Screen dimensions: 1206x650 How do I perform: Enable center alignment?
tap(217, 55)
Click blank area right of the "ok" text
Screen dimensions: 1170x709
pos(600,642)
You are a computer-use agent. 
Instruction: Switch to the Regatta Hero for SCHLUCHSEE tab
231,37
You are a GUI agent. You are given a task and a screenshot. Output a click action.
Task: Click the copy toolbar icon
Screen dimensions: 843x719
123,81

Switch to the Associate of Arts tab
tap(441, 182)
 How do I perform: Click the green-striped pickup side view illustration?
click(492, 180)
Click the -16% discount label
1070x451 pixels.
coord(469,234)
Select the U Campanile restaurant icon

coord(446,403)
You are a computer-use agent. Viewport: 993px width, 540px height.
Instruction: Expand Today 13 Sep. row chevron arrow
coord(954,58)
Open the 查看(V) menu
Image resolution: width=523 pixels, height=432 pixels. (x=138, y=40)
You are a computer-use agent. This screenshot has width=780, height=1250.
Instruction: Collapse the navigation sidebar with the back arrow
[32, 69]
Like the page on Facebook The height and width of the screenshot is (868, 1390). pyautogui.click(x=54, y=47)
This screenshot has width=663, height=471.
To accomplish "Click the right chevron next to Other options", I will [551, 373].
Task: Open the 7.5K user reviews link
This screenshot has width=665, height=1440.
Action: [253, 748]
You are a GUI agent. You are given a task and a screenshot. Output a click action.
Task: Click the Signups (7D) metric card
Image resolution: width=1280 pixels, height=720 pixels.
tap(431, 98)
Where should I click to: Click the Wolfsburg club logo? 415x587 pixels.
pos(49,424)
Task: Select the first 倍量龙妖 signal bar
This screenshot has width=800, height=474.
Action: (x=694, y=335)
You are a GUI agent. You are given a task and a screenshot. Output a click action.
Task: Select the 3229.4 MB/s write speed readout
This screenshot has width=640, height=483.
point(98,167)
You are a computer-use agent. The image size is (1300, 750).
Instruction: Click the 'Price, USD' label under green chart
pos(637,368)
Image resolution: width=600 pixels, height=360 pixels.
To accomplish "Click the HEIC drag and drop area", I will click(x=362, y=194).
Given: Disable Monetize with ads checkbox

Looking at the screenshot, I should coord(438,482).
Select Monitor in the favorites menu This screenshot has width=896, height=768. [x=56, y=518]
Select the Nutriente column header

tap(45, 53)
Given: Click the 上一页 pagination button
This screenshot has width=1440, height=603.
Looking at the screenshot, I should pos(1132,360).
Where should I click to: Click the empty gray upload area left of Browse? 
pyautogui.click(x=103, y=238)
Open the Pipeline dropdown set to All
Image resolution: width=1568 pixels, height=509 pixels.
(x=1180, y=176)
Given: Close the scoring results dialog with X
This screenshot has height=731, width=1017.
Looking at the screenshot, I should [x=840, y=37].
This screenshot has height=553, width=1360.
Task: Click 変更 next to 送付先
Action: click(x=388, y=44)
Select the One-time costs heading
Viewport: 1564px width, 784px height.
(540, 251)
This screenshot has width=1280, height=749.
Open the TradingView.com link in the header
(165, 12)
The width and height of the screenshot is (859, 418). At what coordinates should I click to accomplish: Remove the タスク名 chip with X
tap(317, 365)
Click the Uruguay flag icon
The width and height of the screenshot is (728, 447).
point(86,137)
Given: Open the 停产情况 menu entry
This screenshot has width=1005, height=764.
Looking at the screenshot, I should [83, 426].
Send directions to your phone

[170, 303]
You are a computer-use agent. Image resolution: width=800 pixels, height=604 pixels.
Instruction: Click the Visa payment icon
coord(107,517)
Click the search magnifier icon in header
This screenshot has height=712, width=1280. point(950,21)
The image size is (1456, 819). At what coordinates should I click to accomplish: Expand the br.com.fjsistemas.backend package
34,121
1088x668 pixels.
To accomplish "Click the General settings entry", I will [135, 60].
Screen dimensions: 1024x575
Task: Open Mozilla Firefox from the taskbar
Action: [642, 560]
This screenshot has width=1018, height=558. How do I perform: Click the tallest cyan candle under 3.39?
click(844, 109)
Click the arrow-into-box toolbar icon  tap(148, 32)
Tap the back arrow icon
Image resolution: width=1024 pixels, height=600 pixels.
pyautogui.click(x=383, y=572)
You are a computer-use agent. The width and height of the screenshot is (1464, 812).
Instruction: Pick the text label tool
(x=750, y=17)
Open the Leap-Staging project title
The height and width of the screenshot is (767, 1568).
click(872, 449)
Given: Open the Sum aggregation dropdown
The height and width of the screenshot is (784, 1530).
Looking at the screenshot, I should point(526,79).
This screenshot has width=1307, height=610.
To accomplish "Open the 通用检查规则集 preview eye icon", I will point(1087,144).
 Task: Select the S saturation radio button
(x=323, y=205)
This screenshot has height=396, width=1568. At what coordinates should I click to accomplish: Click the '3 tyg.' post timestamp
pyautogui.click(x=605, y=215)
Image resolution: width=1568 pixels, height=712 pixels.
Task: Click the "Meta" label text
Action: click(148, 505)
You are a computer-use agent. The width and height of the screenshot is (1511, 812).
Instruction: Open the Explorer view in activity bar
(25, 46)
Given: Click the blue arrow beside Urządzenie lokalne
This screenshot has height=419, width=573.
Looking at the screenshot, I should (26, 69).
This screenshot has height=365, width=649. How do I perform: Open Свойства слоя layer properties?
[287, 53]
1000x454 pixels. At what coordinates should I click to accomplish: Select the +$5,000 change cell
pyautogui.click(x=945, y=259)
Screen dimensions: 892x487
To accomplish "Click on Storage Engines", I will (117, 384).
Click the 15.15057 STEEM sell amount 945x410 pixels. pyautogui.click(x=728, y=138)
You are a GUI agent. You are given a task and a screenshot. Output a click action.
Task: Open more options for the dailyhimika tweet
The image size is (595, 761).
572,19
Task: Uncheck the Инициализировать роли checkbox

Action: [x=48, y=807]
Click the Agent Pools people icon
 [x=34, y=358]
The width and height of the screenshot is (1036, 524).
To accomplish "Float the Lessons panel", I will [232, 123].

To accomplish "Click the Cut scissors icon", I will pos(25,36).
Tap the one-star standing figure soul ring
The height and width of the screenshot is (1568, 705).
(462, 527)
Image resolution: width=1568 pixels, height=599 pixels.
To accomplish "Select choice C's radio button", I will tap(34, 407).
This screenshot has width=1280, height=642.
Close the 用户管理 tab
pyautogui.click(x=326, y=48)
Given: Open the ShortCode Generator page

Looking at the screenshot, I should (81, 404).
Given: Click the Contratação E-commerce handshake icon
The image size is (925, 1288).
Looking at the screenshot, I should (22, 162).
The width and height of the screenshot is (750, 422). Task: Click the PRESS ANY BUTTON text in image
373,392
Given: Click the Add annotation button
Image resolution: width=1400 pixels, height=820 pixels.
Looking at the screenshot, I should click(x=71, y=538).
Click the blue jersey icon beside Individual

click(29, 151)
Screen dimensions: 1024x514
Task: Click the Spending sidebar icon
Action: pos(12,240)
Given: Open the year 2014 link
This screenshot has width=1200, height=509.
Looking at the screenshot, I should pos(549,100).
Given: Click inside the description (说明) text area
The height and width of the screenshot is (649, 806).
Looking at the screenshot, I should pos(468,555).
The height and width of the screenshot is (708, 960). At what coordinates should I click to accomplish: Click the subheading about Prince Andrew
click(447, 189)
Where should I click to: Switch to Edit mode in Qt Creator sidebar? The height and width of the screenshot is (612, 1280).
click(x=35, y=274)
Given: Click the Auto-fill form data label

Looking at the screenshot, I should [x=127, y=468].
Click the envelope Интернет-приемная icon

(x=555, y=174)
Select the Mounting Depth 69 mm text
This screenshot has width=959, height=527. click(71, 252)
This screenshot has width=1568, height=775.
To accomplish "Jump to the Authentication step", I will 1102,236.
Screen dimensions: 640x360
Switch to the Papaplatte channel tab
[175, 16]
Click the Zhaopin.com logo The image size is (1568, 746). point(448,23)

**Work instruction:** Please state how many lines in the records above hold the word "options", giving only the number.

**Finished task:** 2